(Stored data)

○ ○ ○

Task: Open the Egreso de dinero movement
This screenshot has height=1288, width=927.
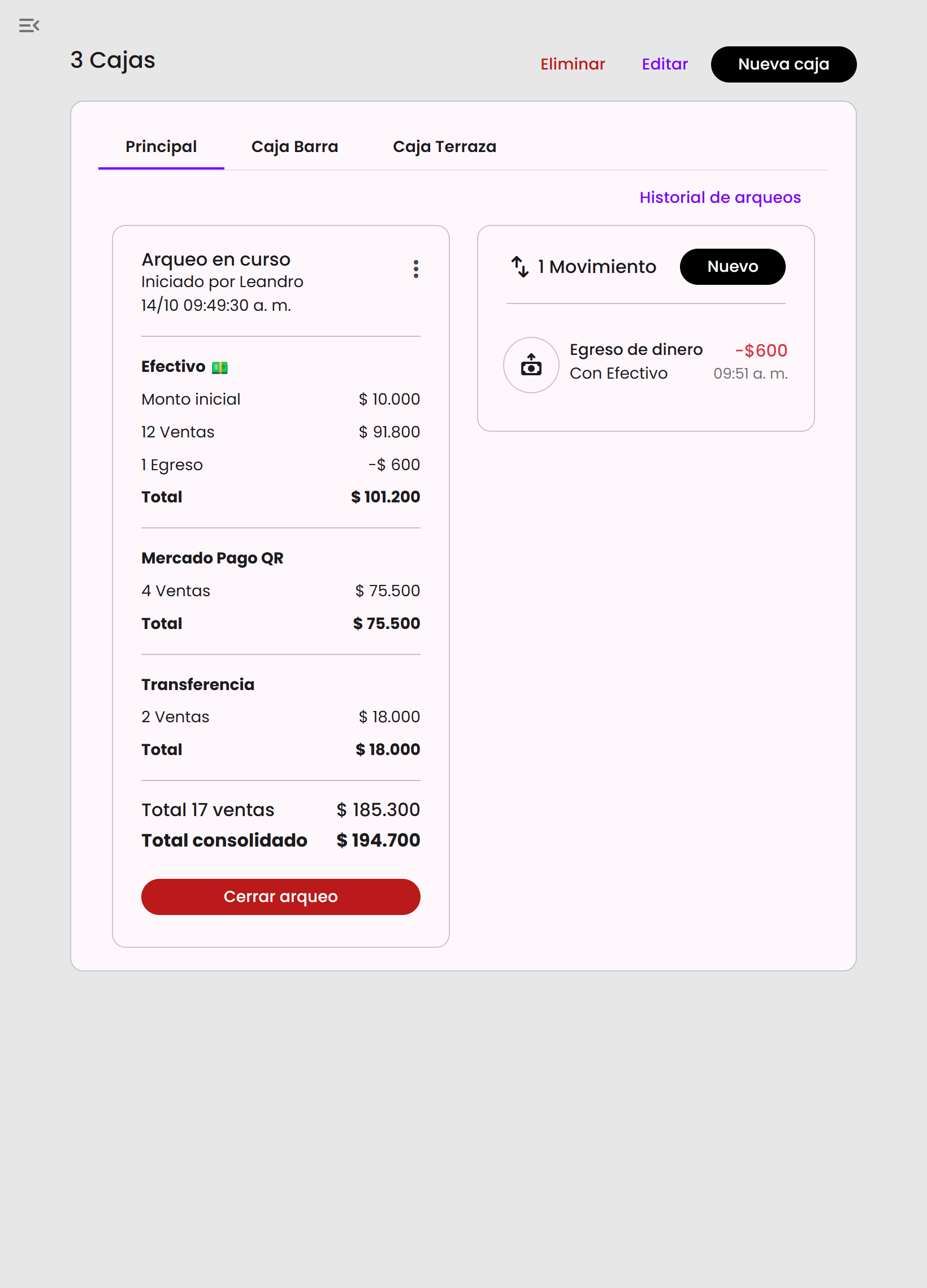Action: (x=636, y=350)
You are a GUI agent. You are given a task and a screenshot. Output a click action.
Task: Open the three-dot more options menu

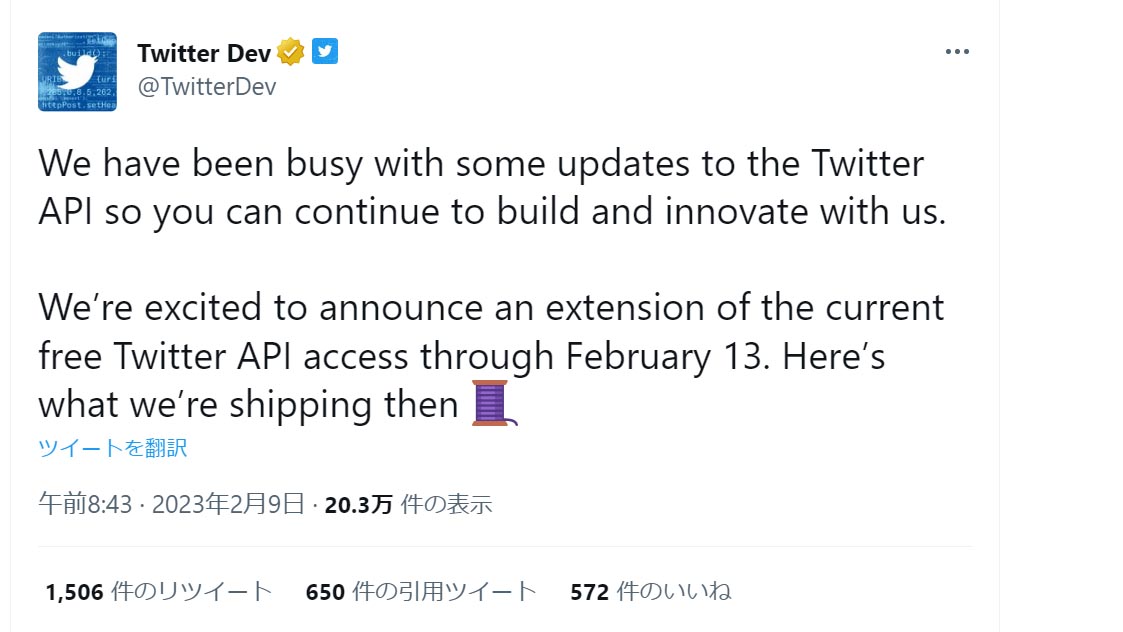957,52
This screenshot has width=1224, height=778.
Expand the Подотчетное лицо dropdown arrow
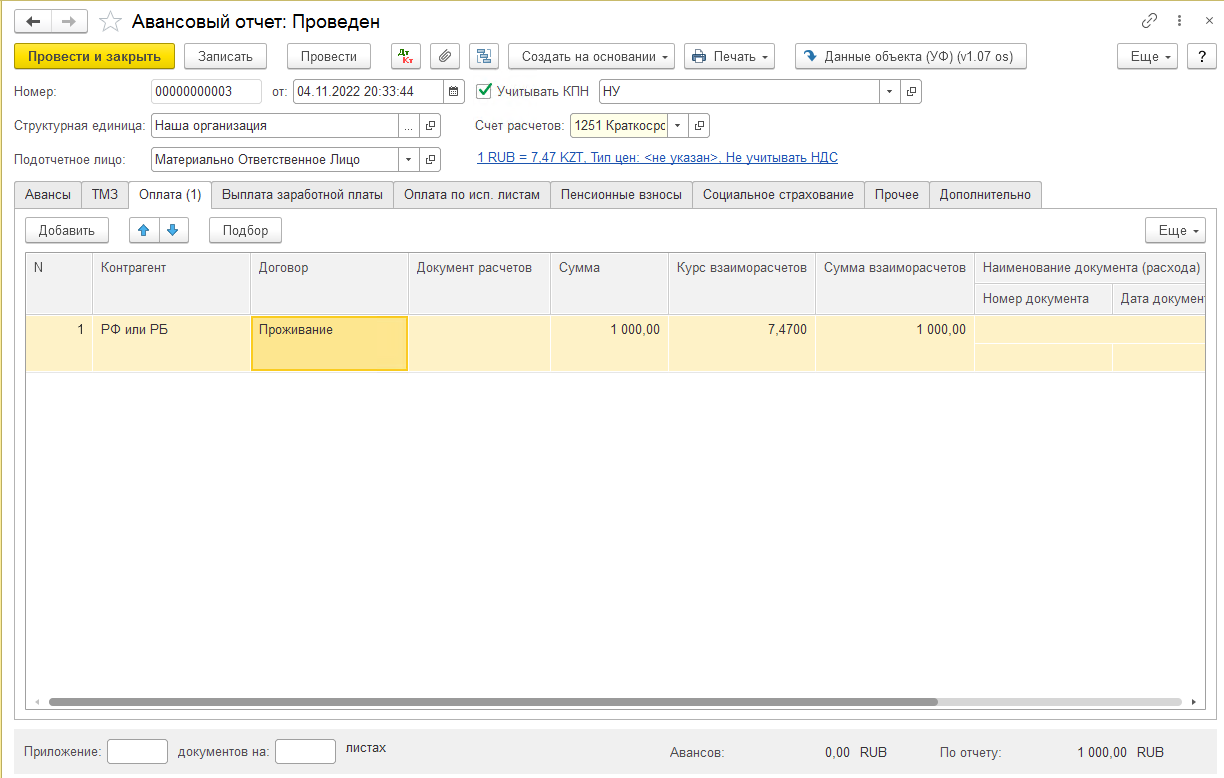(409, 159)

○ ○ ○

Leave out the images and copy every record above exactly.

Task: Open the Egreso de dinero movement
This screenshot has height=1288, width=927.
Action: (x=636, y=350)
You are a GUI agent. You are given a task and a screenshot. Output a click action.
Task: Open the three-dot more options menu

957,52
This screenshot has width=1224, height=778.
Expand the Подотчетное лицо dropdown arrow
(409, 159)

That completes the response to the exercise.